Second, for older kids and young adults, the National Young Reporters for the Environment (YRE) Malaysia has joined in to underscore the effort made by the hotel in promoting sustainability ecotourism in Malaysia.
The YRE Programme empowers young people from ages 11 to 25 to take an educated stand on environmental issues. The YRE team will be reporting on the activities in the form of media journalism. This is an excellent way to get the younger generation involved in protecting the environment.
GOING THE DISTANCE
Founded in 1971, Hard Rock began as a café in London, quickly expanding in the ’80s and becoming known for their ‘Save the Planet’ tagline, and of course their displays of rock-n-roll memorabilia. In the following decade, they began opening Hard Rock Hotels, which are now scattered worldwide. However, there are only about two dozen hotels, while the famous Hard Rock Cafés number some 165.
Of the relatively few Hard Rock Hotels, then, five are in Southeast Asia – one each in Bali, Indonesia; Pattaya, Thailand; and Sentosa Island, Singapore. Two are found right here in Malaysia – in Batu Ferringhi, Penang and Desaru Coast, Johor.
The brand is built on a fun vibe, but a real ‘love for Mother Earth’ ethos has also been baked in right from the start.
Hard Rock continues to grow efforts to sustainably address waste, energy, and water, by driving operational improvements, engaging non-profit partners, and pursuing best practice collaborations with vendors. As part of an impact collaboration with global health leader Clean The World (CTW), participating Hard Rock Hotels will donate soap and bottled in-room amenities such as shampoo, conditioner, body wash, and lotion to create sanitized hygiene kits crafted with recycled materials.
Getting this kind of top-down support from the brand has certainly made GM Murray Aitken’s passion for environmental issues far easier to put into action at HRHDC. But, as he shared, a key part of being sustainable is, well… sustaining it. To make a real impact, you can’t just put on a show once a year, tick the ‘feel-good’ boxes, and move on.
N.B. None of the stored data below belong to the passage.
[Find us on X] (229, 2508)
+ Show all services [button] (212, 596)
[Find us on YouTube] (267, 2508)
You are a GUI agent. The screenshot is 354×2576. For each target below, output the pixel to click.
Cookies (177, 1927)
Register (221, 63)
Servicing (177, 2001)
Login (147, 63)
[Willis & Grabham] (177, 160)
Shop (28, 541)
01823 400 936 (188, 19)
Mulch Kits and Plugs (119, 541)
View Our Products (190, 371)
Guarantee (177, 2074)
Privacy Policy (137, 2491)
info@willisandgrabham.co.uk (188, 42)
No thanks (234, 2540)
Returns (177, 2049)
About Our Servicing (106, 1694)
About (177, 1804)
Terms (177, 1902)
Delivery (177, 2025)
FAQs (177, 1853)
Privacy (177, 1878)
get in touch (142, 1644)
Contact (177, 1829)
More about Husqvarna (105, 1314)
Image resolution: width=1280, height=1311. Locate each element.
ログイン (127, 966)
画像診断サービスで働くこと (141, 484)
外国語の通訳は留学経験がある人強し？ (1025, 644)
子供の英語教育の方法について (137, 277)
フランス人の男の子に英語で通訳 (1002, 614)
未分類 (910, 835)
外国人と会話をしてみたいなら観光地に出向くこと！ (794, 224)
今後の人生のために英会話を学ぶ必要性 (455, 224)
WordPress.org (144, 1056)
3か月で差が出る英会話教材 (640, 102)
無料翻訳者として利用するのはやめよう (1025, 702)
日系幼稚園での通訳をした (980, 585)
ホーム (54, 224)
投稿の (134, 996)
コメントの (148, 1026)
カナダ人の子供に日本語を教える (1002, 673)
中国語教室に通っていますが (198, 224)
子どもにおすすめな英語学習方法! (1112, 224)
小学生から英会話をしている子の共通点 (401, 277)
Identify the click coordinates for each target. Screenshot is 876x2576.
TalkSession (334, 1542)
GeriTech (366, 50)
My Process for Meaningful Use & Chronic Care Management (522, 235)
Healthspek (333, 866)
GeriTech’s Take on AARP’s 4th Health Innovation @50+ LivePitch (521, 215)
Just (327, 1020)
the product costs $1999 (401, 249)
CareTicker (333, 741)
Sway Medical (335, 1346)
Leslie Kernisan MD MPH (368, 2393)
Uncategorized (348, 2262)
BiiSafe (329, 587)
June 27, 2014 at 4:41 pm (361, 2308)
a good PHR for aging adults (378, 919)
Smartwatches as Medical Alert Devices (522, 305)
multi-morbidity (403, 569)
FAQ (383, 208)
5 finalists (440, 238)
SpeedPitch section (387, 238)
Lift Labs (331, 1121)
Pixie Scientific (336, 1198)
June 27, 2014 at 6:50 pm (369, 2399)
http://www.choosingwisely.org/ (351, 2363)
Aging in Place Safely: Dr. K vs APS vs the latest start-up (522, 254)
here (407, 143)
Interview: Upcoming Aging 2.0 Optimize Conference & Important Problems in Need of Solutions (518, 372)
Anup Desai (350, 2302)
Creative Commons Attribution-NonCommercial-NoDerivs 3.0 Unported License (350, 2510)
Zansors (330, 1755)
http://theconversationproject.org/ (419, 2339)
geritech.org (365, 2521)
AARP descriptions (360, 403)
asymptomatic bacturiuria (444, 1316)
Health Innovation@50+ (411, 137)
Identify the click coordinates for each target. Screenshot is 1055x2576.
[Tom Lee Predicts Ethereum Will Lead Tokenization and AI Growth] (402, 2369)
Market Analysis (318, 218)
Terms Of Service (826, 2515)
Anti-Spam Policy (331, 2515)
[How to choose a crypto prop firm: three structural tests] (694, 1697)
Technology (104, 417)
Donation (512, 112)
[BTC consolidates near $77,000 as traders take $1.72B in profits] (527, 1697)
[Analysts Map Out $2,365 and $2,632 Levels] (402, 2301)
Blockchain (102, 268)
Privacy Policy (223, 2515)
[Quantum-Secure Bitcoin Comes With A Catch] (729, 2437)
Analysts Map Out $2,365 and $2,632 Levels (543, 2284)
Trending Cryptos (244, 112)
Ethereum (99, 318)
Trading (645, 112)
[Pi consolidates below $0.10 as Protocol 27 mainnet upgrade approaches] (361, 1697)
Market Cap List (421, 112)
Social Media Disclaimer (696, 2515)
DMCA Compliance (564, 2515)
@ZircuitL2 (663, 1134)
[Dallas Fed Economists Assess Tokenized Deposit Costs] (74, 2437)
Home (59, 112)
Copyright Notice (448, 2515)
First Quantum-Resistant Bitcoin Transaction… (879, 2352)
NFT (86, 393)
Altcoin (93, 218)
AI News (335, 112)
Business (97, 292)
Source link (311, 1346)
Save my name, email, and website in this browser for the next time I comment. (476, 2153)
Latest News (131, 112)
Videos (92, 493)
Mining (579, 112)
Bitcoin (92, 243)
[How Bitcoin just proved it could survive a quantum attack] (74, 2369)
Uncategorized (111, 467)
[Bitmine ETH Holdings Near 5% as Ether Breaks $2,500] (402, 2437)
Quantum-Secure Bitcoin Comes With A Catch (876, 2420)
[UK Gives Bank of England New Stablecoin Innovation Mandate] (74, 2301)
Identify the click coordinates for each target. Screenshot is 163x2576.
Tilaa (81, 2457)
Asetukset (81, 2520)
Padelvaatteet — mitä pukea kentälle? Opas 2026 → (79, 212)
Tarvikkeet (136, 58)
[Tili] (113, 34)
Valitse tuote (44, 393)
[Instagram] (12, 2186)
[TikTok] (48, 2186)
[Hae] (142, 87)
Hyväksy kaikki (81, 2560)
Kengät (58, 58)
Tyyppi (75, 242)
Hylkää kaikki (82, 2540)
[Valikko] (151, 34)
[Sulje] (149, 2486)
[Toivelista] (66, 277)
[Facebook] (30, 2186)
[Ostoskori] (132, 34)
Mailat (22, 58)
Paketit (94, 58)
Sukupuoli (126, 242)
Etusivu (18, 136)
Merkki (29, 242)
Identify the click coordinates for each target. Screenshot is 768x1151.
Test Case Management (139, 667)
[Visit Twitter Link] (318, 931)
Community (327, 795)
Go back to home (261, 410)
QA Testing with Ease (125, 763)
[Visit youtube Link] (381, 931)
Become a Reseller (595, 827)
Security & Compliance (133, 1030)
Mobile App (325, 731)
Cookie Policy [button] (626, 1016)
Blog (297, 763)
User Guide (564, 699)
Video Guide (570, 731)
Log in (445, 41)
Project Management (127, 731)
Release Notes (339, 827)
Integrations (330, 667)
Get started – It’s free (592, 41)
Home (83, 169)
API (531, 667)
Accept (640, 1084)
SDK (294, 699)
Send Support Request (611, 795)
You’ve got to do it every day, and keep at it.
And that’s why, after three years of visits, updates, and observations, it’s easy for us to see that the team at HRHDC – in ways both large and small – are genuinely walking the talk. They’re not making a lot of noise, they’re just making a little difference. Bit by bit, day by day. And that, according to Mr Aitken, is what the path to awareness and sustainability is all about.